La Cour d’appel de Paris doit examiner, le 15 janvier prochain, le recours formé par les parties civiles contre le non-lieu qui a conclu les vingt ans d’enquête sur l’attentat contre l'ancien président rwandais, Juvénal Habyarimana, épisode déclencheur du génocide de 1994, a-t-on appris de source judiciaire.
Le 21 décembre 2018, plus de vingt-quatre ans après les faits, des juges d’instruction antiterroristes avaient ordonné l’abandon des poursuites contre des proches de l’actuel président, Paul Kagame, faute de « charges suffisantes » pour les renvoyer aux assises. Pour rappel, le 6 avril 1994, l’avion de Juvénal Habyarimana, un Hutu, avait été abattu en phase d’atterrissage à Kigali par au moins un missile. Cet attentat est considéré comme le déclencheur du génocide qui fit huit cent mille morts, selon l’ONU, principalement dans la minorité tutsie.
En France, une enquête ouverte en 1998, après la plainte des familles de l’équipage français de l’avion, avait d’abord privilégié l’hypothèse d’un attentat commis par des soldats de l’ex-rébellion tutsie du Front patriotique rwandais, dirigée par Paul Kagame, devenu président du pays en 2000.
Mais cette thèse a été fragilisée, après un rapport d’experts en balistique en 2012, qui se sont rendus sur place et ont désigné comme zone de tir probable le camp de Kanombe, alors aux mains de la garde présidentielle d’Habyarimana. Dans cette autre hypothèse, retenue en 2009 par l’enquête diligentée par le régime rwandais, le président aurait été éliminé par des extrémistes hutus de son propre camp, opposés au processus de paix d’Arusha.

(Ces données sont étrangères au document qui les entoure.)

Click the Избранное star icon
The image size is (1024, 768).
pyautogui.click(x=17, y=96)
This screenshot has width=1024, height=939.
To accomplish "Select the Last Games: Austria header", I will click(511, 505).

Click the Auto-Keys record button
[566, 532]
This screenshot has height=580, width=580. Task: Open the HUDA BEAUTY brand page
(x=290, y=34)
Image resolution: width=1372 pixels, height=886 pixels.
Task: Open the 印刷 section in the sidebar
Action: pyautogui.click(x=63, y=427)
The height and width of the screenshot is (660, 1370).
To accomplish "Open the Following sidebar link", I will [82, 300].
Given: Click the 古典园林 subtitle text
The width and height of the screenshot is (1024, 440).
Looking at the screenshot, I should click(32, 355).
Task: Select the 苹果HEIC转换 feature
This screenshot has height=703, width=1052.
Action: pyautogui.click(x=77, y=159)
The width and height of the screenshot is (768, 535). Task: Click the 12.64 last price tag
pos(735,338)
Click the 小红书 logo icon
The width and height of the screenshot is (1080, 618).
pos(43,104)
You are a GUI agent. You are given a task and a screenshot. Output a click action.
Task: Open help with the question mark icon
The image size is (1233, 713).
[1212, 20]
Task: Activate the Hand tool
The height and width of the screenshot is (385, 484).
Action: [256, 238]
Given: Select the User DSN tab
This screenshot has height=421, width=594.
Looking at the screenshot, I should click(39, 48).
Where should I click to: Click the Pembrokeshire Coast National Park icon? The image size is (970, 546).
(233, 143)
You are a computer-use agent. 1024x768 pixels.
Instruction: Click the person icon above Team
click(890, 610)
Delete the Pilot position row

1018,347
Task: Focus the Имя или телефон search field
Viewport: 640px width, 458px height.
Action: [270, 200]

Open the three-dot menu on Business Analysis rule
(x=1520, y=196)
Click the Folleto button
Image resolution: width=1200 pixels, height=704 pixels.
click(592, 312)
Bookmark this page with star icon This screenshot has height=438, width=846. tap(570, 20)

«Les parties civiles espèrent que la justice française saura mesurer et dépasser les contingences politico-diplomatiques qui polluent ce dossier depuis des années, et qui se sont manifestées par de nombreuses pressions sur les témoins et la disparition de certains d’entre eux », a déclaré Me Philippe Meilhac, avocat d’Agathe Habyarimana, la veuve du défunt président basée en France. «Nous soutiendrons le maintien du non-lieu », décision prise par « un juge qui a manifesté une indépendance totale » en acceptant les actes d’enquête demandés par la partie civile, a réagi de son côté Me Léon-Lef Forster. Depuis plus de vingt ans, ce dossier empoisonne les relations entre Paris et Kigali, sur fond de débat concernant les responsabilités françaises à l’époque du génocide.